TEXT PASSAGE>
· · ·

After UFC 229 Brawl Fiasco, Time for UFC to Enact Code of Conduct

By CASSANDRA COUSINEAU

LVSportsBiz.com

 

UFC 229, headlined by Khabib Nurmagomedov vs Conor McGregor, will be recorded Saturday night as the biggest fight in UFC history. It will also go down for having one of the most unfathomable endings in any combat sport hosted in Las Vegas. Perhaps it ranks just behind “Bite Fight”, Holyfield-Tyson 2, in its completely unexpected turn of events.

 

Nurmagomedov is UFC’s newest 155-pound virtuoso. He was brilliant from the opening bell, punishing his opponent for the better part of three rounds. McGregor’s two years off showed. Although his takedown defense was decent, the Irishman’s wrestling took a dip from his last UFC victory over Nick Diaz in August of 2016.

 

The fight was eventually stopped in the fourth round when the best lightweight in the world forced McGregor to tap out via a rear-naked choke. In most fights, that’s it. A winner is declared and belts are either retained or relinquished. Not this time.

 

Khabib had to be pushed off a spent McGregor and restrained by referee Herb Dean. The fight wasn’t over.

 

The 27-0 champion then responded to a nasty barrage of verbal taunting from McGregor’s corner. Before a robust security detail could scramble into place, Khabib threw his mouthpiece and within seconds hurdled the top of the Octagon. McGregor’s good friend and jiu-jitsu coach, Dillon Danis was in the cross hairs of a shouting match and flying front kick.

There’s a famous line said by Prop Joe, a character from HBO’s acclaimed series, The Wire. “Every man gotta have a code.” For cage fighters, a code to compete, behave, and win or lose by is necessary to manage egos and prevent disruptions.

 

The fight game has a long history of bravado, both in and outside of the ring. Animosity sells tickets. Still, a fighter’s code is a thin, oft unidentified line of demarcation between gamesmanship and the path of diminishing returns.

 

In this case, the latter was mapped out by UFC’s head honcho Dana White’s complicit shoulder shrugs and smirks as McGregor hurled metal gates and insults leading up to this fight.

 

“This is some street (expletive), White said. “This isn’t sport.”

 

No, it wasn’t sport for Khabib to pop out into the audience, and jeopardize the health of fans while members of his corner went to work on McGregor in the ring.

· · ·

WHAT TO DO>
- 1) Translate this sentence from the article on UFC 229 into Spanish: "The fight game has a long history of bravado, both in and outside of the ring."
- 2) Extract the passage from the article on UFC 229 that runs from "Khabib had to" up to and including "and prevent disruptions.", copying it word for word.

MATERIAL PROVIDED>

· · ·

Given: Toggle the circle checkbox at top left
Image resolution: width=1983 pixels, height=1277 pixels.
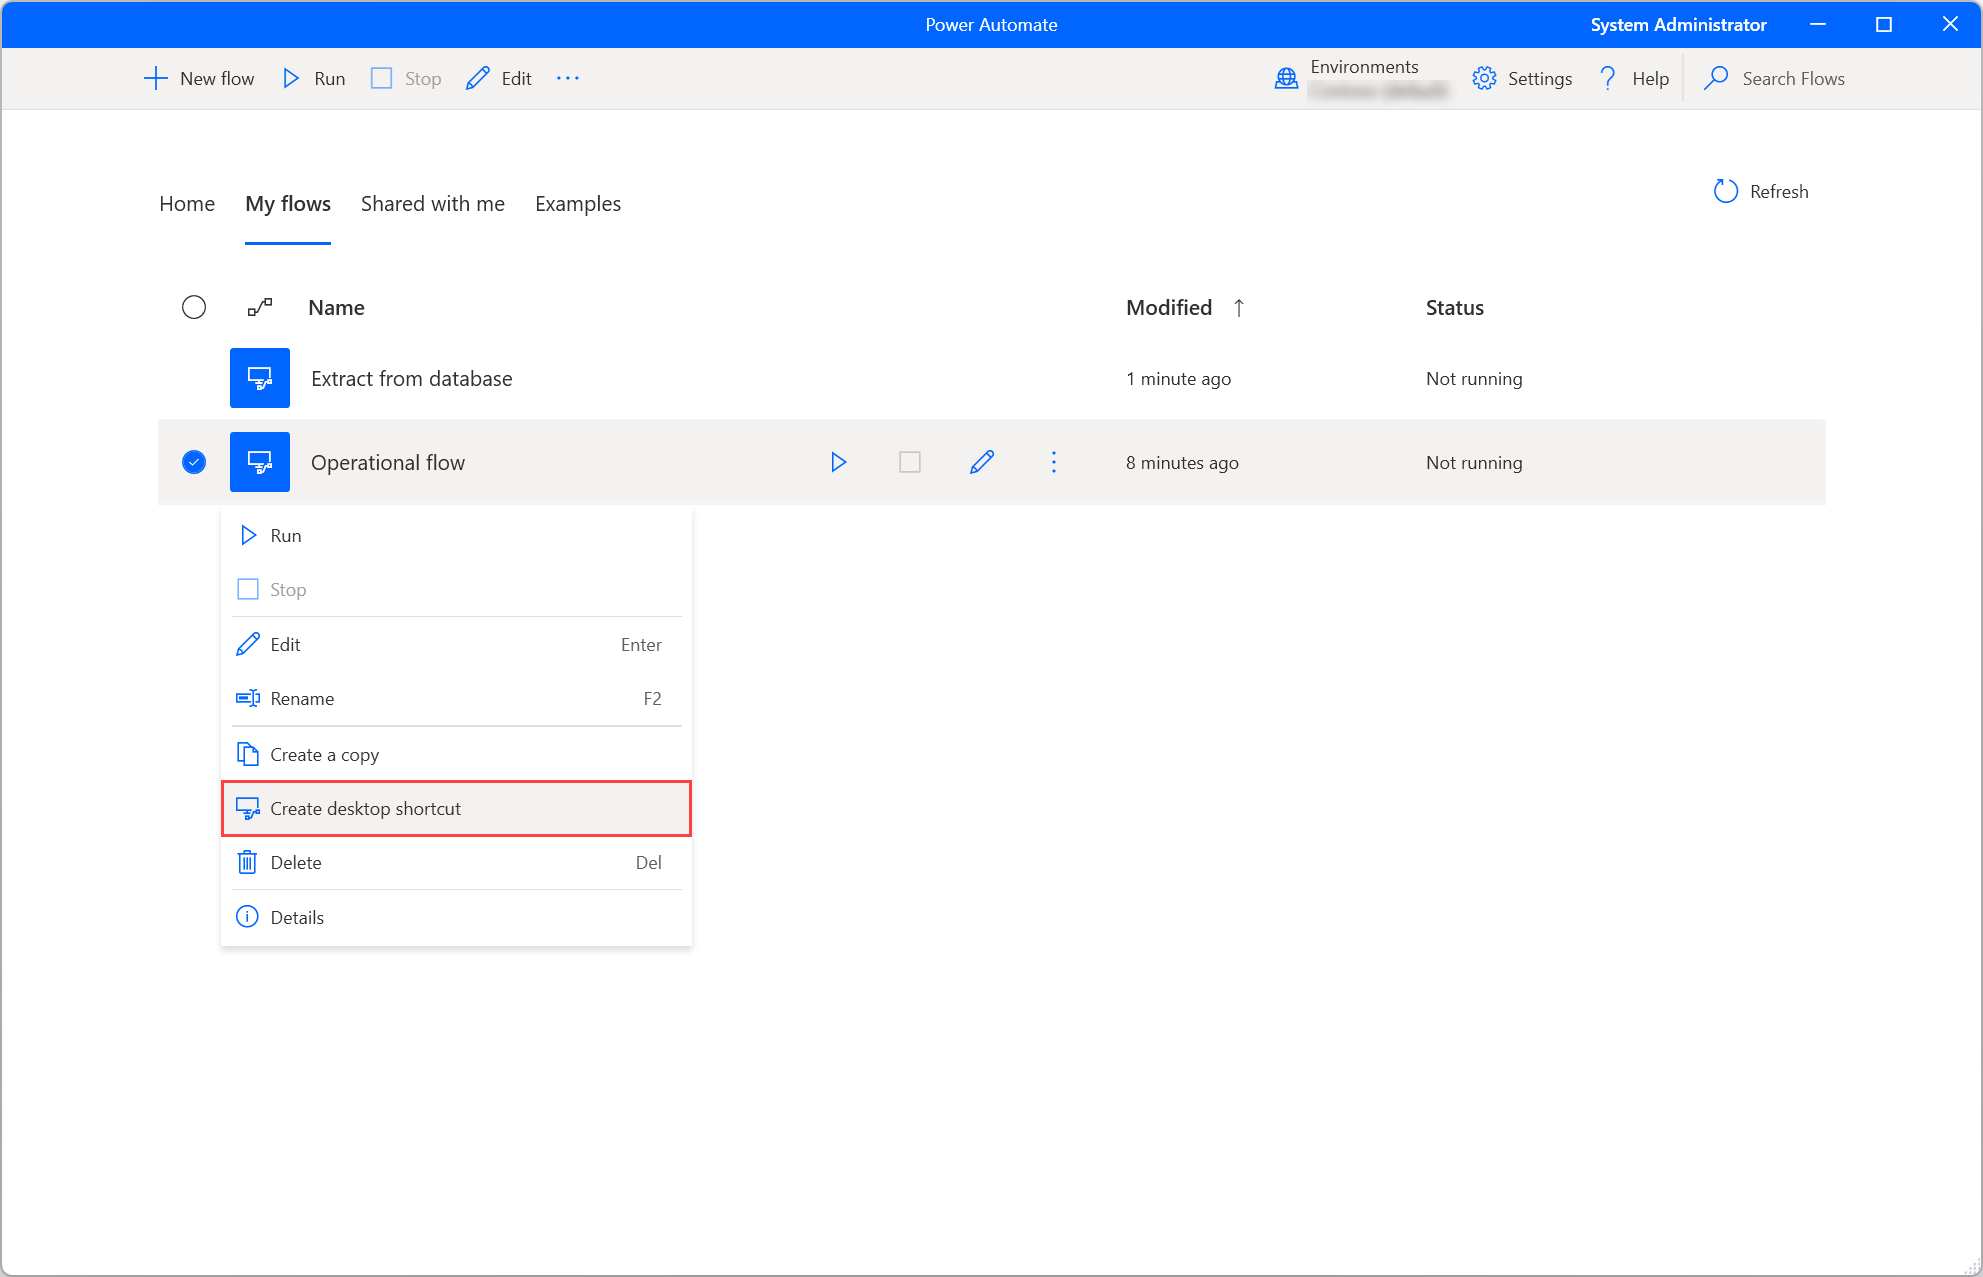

· · ·

EXERCISE RESPONSES>
- 1) El mundo de las peleas tiene una larga historia de bravuconería, tanto dentro como fuera del ring.

- 2)
Khabib had to be pushed off a spent McGregor and restrained by referee Herb Dean. The fight wasn’t over.

 

The 27-0 champion then responded to a nasty barrage of verbal taunting from McGregor’s corner. Before a robust security detail could scramble into place, Khabib threw his mouthpiece and within seconds hurdled the top of the Octagon. McGregor’s good friend and jiu-jitsu coach, Dillon Danis was in the cross hairs of a shouting match and flying front kick.

There’s a famous line said by Prop Joe, a character from HBO’s acclaimed series, The Wire. “Every man gotta have a code.” For cage fighters, a code to compete, behave, and win or lose by is necessary to manage egos and prevent disruptions.